Su tensión se desvaneció al responder:
—Siete meses. Eso está bien. Muy bien… ¿Qué estoy diciendo? —Se dio la vuelta hacia los demás que seguían en la mesa—. Este es vuestro hermano Naboleone, al que padre se llevó a Francia hace casi ocho años. Ven, Naboleone, o Napoleón, como te llaman ahora.
Él sonrió.
—En mi corazón, siempre seré Naboleone.
La mujer lo condujo hacia la mesa y levantó su silla.
—Siéntate.
Mientras ocupaba su asiento, Joseph dejó la cuchara y le cogió la mano a Napoleón entre las suyas.

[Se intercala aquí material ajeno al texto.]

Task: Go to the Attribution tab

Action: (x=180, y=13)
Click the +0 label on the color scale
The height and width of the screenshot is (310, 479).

—No puedo creer lo que veo. Eres tú. Después de tantos años. Cuando te marchaste de Autun, no sabía cuándo volvería a verte. Nunca pensé que fuera a pasar tanto tiempo. ¡Dios! ¡Me alegro de verte!
—¡Y yo de verte a ti, Joseph! —Le sonrió con cariño—. No tienes ni idea de lo mucho que te he echado de menos. —Recorrió con la mirada los demás rostros que lo observaban con atención—. Luden ya casi es un hombre. Louis no era más que un bebé cuando me marché. ¡Mírale ahora! Casi la misma edad que yo tenía cuando me fui a Francia. Pero vosotros tres, Pauline, Caroline y Jeróme, vosotros sólo habéis existido en las cartas… ¿No vais a darle un beso a vuestro hermano?

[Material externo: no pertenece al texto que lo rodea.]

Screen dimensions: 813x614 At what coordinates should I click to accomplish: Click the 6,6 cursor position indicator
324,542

Él abrió los brazos, pero las niñas se sonrojaron; recelaban demasiado de Napoleón como para acercarse a él. Su madre chasqueó la lengua con impaciencia, se dirigió al otro lado de la mesa con un correteo y las empujó hacia su hermano. Ellas todavía estaban nerviosas y se aferraron a su madre cuando su hermano fue a cogerlas de la mano. Napoleón frunció el ceño, herido y un poco enojado por su reticencia, pero se dio cuenta de que aquello era normal. No lo conocían. Tendría que darles tiempo para que se acostumbraran a él. En aquel momento, sintió que lo embargaba una dolorosa tristeza por los años perdidos. Por lo visto, algunos de los sacrificios que se hacían por el bien de una carrera nunca se podrían justificar. Notó el cosquilleo de las lágrimas que afloraban a sus ojos. Se las limpió con el puño de la chaqueta y de pronto se inclinó hacia delante y les alborotó el pelo a las niñas con una alegría forzada.
—¡No importa! Pronto llegaremos a conocernos. ¡Y os podré contar muchas historias sobre Francia!